Re: ISSUE-139: Cases where constraint components do not make sense from Holger Knublauch on 2016-04-10 (public-data-shapes-wg@w3.org from April 2016)

From: Holger Knublauch <holger@topquadrant.com>
Date: Sun, 10 Apr 2016 11:02:20 +1000
To: "public-data-shapes-wg@w3.org" <public-data-shapes-wg@w3.org>
Message-ID: <5709A61C.5040603@topquadrant.com>
On 9/04/2016 1:21, Peter F. Patel-Schneider wrote:
> The first thing to consider is how this version of SHACL handles shapes. A
> shape is always considered against a set of nodes. For some components, like
> sh:minCount, it matters that the set is there but other components work on the
> elements of the set individually and thus can pretend that there are only
> individual nodes to be considered. (The current version of SHACL actually
> works this way for components in property and inverse property constraints,
> but the component itself is responsible for generating the set.)

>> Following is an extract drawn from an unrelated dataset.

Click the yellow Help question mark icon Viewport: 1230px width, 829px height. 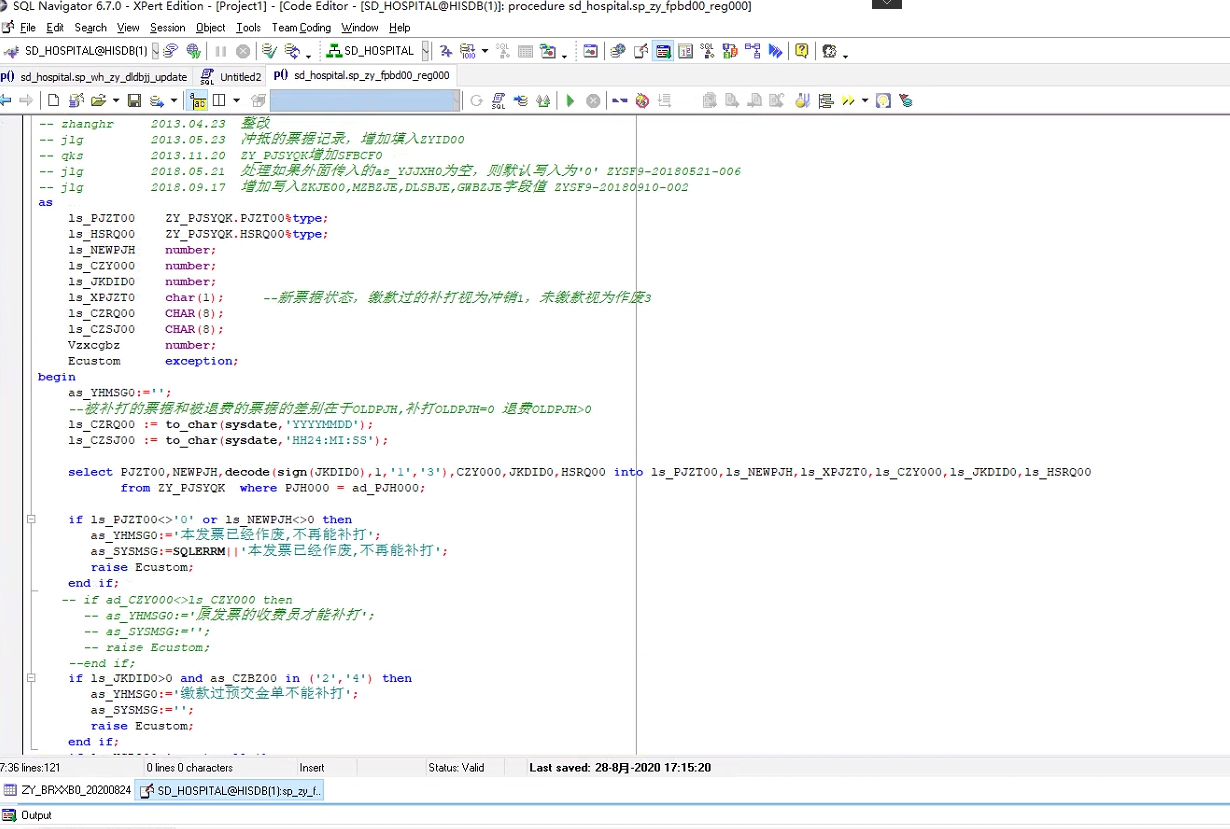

In the above, I see no difference here between our proposals. Section 3 
has the term "value nodes" for these sets. Also, many constraint 
components can be expressed via Node validation functions (currently 
section 9.4 but with pending updates in Proposal 3). Using node 
validation functions, the loop that produces the bindings is outsourced 
into a more general solution. The spec uses the "full" SELECT query for 
consistency, but we could theoretically rewrite some of the definitions 
to only include the body of the validation functions. Not sure what 
approach would be better for the reader.

>
> The syntax you provide does not conform to Proposal 4. See
> https://www.w3.org/2014/data-shapes/wiki/Refactor for more information on this
> syntax.  I have rewritten your syntax in the closest analogue in Proposal 4
> and added comments to describe the meaning of each component.
> More information on the meaning of components can again be found at
> https://www.w3.org/2014/data-shapes/wiki/Refactor.
>
> MyShape a sh:Shape ;
>
>    sh:propValues ( (sh:inverse ex:father)
>  [ sh:datatype xsd:string ] ) ;
> # Elements of the set validate precisely when all their values for the
> # inverse of ex:father have datatype xsd:string

There is no use case for this feature. It can never happen that the 
inverses of a property have datatype xsd:string, because subjects can 
never be literals.

>
>    sh:disjoint ( ex:thisProperty ex:otherProperty ) ;
> # Elements of the set validate precisely when their values for
> # ex:thisProperty are disjoint from their values for ex:otherProperty
>
>    sh:disjoint ( (sh:inverse ex:mother ) ex:otherProperty );
> # Elements of the set validate precisely when values for the
> # inverse of ex:mother are disjoint from their values for ex:otherProperty

(Your proposed syntax is remarkably inconsistent here. All other 
property constraints would be written such as

sh:propValues ( ex:thisProperty [ sh:disjoint ex:otherProperty ] )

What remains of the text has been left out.